## [WORK ITEM]
Please give back, word for word, only the lines starting at the one containing "The width and height of the screenshot is (1010, 466)." and ending at the one containing "Given: Navigate to share in the path bar" within the material below.

## [DATA SECTION]
• • •

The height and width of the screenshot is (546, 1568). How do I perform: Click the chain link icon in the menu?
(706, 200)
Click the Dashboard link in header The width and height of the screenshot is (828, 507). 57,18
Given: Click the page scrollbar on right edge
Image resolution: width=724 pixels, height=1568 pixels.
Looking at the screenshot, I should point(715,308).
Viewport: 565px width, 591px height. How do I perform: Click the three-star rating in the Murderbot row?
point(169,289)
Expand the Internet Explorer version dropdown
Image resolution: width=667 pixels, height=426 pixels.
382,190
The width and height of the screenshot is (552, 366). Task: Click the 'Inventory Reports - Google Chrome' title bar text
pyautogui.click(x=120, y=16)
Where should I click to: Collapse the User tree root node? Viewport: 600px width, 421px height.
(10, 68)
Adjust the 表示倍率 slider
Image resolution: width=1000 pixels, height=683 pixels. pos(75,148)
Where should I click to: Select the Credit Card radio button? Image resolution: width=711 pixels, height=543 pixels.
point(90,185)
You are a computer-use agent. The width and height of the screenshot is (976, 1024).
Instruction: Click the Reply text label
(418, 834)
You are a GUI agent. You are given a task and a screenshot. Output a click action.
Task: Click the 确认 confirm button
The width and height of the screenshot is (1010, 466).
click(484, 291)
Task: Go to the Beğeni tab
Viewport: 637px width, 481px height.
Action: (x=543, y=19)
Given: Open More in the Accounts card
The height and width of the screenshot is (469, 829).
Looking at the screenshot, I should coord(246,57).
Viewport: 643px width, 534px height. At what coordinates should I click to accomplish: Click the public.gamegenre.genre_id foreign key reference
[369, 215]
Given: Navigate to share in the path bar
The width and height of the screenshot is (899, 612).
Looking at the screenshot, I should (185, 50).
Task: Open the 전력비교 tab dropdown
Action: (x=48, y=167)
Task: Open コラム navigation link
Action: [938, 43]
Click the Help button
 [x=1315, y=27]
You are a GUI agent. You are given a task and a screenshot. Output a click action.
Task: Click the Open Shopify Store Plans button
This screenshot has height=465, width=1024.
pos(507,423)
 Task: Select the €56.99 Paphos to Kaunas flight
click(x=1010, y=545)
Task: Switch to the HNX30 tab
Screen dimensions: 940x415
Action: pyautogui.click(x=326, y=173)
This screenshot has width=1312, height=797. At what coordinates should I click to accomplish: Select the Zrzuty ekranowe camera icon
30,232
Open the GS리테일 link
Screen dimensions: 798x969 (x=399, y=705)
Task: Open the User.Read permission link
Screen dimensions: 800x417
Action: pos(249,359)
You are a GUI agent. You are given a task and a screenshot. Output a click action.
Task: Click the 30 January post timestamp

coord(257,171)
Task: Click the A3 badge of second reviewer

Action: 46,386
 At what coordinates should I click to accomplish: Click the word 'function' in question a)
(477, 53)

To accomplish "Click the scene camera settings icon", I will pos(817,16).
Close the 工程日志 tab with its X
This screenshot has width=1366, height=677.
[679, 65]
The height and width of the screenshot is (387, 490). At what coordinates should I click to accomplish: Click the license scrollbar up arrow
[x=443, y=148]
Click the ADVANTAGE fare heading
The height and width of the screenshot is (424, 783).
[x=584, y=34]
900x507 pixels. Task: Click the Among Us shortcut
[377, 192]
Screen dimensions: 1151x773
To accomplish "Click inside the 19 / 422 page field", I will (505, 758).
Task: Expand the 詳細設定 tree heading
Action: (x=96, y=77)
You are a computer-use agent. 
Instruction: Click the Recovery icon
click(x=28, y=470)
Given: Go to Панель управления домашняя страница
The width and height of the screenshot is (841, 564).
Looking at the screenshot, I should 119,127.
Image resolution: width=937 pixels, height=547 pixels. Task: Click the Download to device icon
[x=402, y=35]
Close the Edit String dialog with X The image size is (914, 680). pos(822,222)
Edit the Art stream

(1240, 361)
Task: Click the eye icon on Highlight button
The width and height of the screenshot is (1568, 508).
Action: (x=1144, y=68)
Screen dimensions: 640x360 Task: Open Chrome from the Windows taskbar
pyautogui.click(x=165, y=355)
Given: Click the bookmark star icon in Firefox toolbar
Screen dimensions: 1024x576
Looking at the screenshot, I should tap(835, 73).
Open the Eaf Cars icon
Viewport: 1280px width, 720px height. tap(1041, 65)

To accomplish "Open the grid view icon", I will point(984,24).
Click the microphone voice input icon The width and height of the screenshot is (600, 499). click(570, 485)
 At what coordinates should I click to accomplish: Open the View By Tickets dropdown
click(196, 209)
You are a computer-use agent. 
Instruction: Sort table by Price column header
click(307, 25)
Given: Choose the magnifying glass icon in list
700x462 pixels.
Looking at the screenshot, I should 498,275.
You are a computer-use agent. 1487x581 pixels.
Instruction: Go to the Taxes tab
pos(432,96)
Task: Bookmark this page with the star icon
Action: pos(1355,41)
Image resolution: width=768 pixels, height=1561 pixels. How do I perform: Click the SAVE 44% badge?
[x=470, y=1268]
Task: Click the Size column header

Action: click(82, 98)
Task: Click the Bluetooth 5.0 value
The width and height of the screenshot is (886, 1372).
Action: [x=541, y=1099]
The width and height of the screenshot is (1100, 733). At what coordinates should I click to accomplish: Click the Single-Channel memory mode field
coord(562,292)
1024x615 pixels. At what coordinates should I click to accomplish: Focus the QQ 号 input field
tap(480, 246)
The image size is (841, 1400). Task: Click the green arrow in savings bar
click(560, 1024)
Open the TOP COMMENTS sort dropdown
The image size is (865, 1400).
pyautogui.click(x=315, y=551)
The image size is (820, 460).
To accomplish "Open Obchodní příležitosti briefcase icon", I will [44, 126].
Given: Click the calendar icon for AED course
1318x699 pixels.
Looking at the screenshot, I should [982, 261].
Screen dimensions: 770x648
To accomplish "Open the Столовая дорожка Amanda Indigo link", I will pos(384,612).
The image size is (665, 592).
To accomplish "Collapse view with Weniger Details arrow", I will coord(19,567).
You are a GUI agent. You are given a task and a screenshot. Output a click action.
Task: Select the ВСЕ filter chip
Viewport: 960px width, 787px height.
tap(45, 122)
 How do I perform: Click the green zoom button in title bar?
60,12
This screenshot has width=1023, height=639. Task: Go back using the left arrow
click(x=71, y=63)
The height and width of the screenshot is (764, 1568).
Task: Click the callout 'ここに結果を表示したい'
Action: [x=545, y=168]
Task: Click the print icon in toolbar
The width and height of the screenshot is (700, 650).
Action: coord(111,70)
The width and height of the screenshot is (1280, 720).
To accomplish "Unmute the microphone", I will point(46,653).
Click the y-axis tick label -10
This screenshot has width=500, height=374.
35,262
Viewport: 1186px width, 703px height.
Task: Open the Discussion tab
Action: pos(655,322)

• • •

## [ANSWER SPACE]
The width and height of the screenshot is (1010, 466).
click(484, 291)
Task: Go to the Beğeni tab
Viewport: 637px width, 481px height.
Action: (x=543, y=19)
Given: Open More in the Accounts card
The height and width of the screenshot is (469, 829).
Looking at the screenshot, I should coord(246,57).
Viewport: 643px width, 534px height. At what coordinates should I click to accomplish: Click the public.gamegenre.genre_id foreign key reference
[369, 215]
Given: Navigate to share in the path bar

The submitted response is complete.